Bidang-bidang itu perdagangan, perindustrian, investasi, tenaga kerja, pangan, pertanian, kehutanan, perpajakan, perlindungan konsumen, Hak Kekayaan Intelektual, transportasi udara, kesehatan, pariwisata, dan Usaha Kecil dan Menengah.
Namun demikian, terdapat juga undang-undang yang dalam pengaturannya berhubungan dengan spirit dari pengaturan dalam AEC. Sebagai contoh pengaturan mengenai perlindungan konsumen dalam AEC. Sebagaimana telah diungkapkan dalam pemaparan sebelumnya, bahwa untuk perlindungan konsumen, kebijakan yang diupayakan untuk membangun wilayah ekonomi yang kompetitif, dilakukan dengan kegiatan berupa di antaranya memperkuat perlindungan konsumen di ASEAN melalui pembentukan Komite Koordinasi Perlindungan Konsumen Negara-Negara ASEAN serta membangun jaringan lembaga perlindungan konsumen untuk memfasilitasi pertukaran informasi.
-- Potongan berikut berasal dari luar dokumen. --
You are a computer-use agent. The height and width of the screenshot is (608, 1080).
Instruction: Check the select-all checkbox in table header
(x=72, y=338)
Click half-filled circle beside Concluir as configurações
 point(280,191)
Dalam Pasal 34 ayat (2) Undang-Undang Nomor 8 Tahun 1999 tentang Perlindungan Konsumen menyatakan bahwa dalam melaksanakan tugasnya, Badan Perlindungan Konsumen Nasional dapat bekerja sama dengan organisasi konsumen internasional. Perlu diketahui bahwa saat ini Badan Perlindungan Konsumen Nasional (BPKN) telah terbentuk sejak tahun 2004, dan saat ini telah memasuki kepengurusan ke-3 hingga tahun 2016. Terkait dengan pengaturan dalam Pasal 34 ayat (2) ini dapat diketahui bahwa otoritas Indonesia yang diwakili oleh BPKN terbuka kemungkinan untuk melakukan dengan kerjasama dengan organisasi perlindungan konsumen Internasional, sehingga hal ini menunjukkan juga bahwa spirit dalam AEC yang menyatakan pembentukan Komite Koordinasi Perlindungan Konsumen Negara-Negara ASEAN.
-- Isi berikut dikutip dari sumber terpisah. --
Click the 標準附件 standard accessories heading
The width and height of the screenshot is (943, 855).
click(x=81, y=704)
Menurut pandangan penulis, terdapat 2 (dua) hal yang perlu dilakukan dalam menyesuaikan arah pembangunan hukum nasional dengan akan diselenggarakannya AEC atau Masyarakat Ekonomi ASEAN 2015. Pertama, perlu membuat granddesign arah pembangunan hukum nasional yang mengadopsi nilai dan tujuan AEC atau pun fora internasional lainnya yang dapat mempengaruhi pembangunan hukum nasional Indonesia. Kedua, menyesuaikan substansi atau muatan yang terdapat dalam 14 (empat belas) bidang peraturan perundang-undangan yang terkait dengan pelaksanaan AEC. Dalam membuat granddesign arah pembangunan hukum nasional serta penyesuaian peraturan perundang-undangan dimaksud harus sejalan dengan semangat dan tujuan yang terdapat dalam AEC atau Masyarakat Ekonomi ASEAN dengan tetap mengedepankan koridor dalam RPJPN dan kondisi sosiokultural masyarakat Indonesia.
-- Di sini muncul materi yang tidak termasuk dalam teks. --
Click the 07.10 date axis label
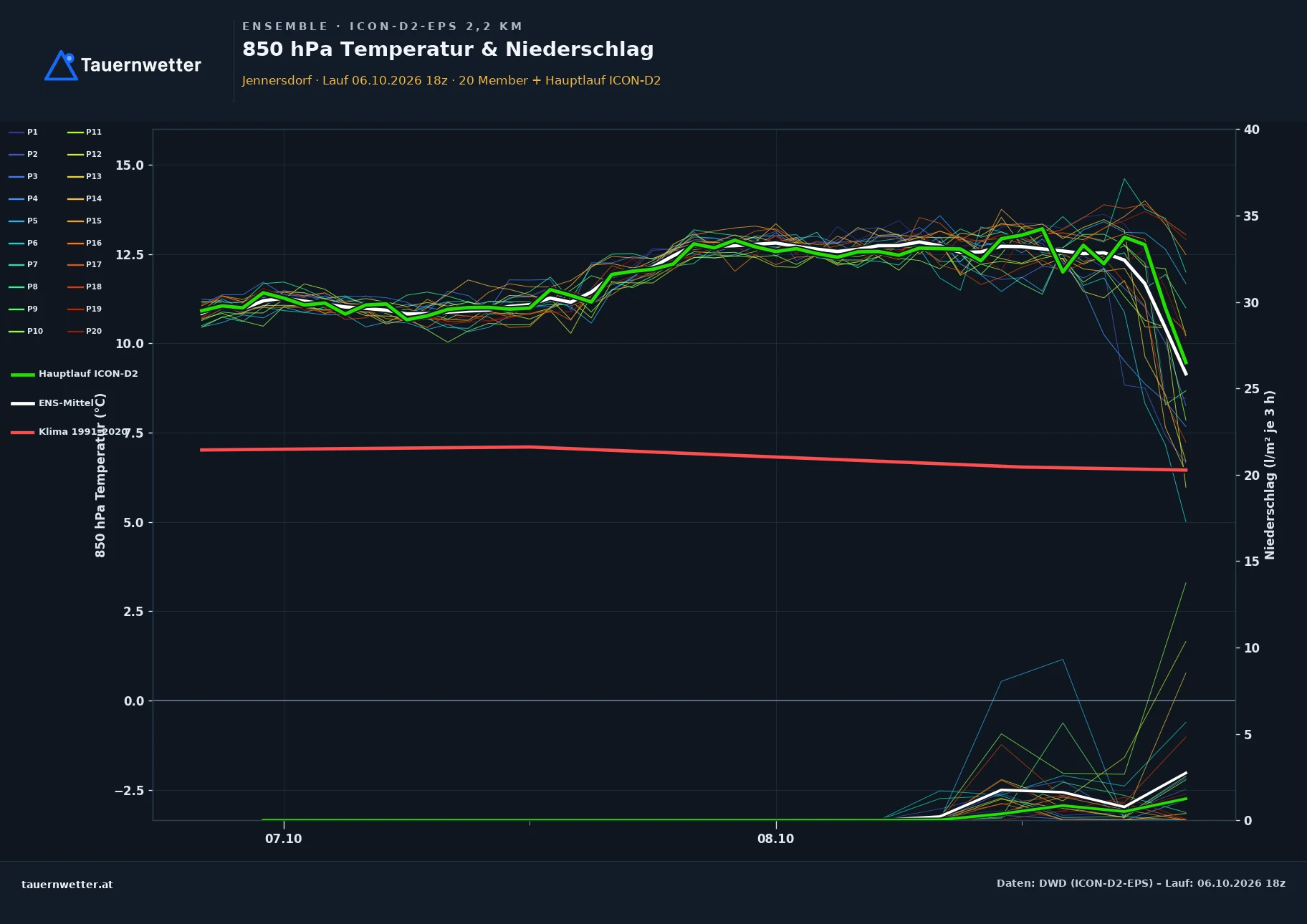pyautogui.click(x=284, y=839)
Pada prinsipnya dalam pembangunan hukum nasional ini diarahkan tidak hanya sekedar untuk terwujudnya sistem hukum ynag menjamin berfungsinya hukum sebagai sarana perubahan social, namun juga untuk dapat menciptakan sistem hukum nasional yang dapat mewujudkan kesejahteraan masyarakat secara menyeluruh, dengan tetap menggunakan pendekatan nasional, transnasional dan internasional. Sedangkan penyesuaian atas substansi atau muatan terhadap peraturan perundang-undangan yang terkait dengan AEC, dapat dilakukan dengan melakukan perubahan atau penggantian terhadap peraturan perundang-undangan yang saat ini berlaku yang sudah tidak sesuai atau mendukung terhadap pelaksanaan AEC tersebut. Khusus untuk peraturan perundang-undangan berbentuk undang- undang, perlu dimasukkan daftar undang- undang yang masuk dalam kategori peraturan perundang-undangan yang perlu untuk disesuaikan ke dalam Program Legislasi Nasional, untuk selanjutnya oleh DPR RI dan Pemerintah dapat dilakukan perubahan atau penggantian melalui proses pembentukan undang-undang.
Akhirnya, penulis berpandangan bahwa perlu langkah yang lebih konkrit dan cepat dari semua pihak, khususnya Pemerintah dan legislator, dalam menangkap momen penting ini, yaitu pelaksanaan fora ASEAN Economic Community atau Masyarakat Ekonomi ASEAN, sebagai sebuah tantangan untuk menciptakan arah pembangunan hukum yang akomodatif melalui produk hukum yang responsif. Sehingga nantinya Bangsa Indonesia sebagai bagian penting dari bangsa-bangsa di kawasan ASEAN, tidak hanya sebagai penonton (baca: pembeli atau pemakai semata), namun berperan penting dalam percaturan AEC ini.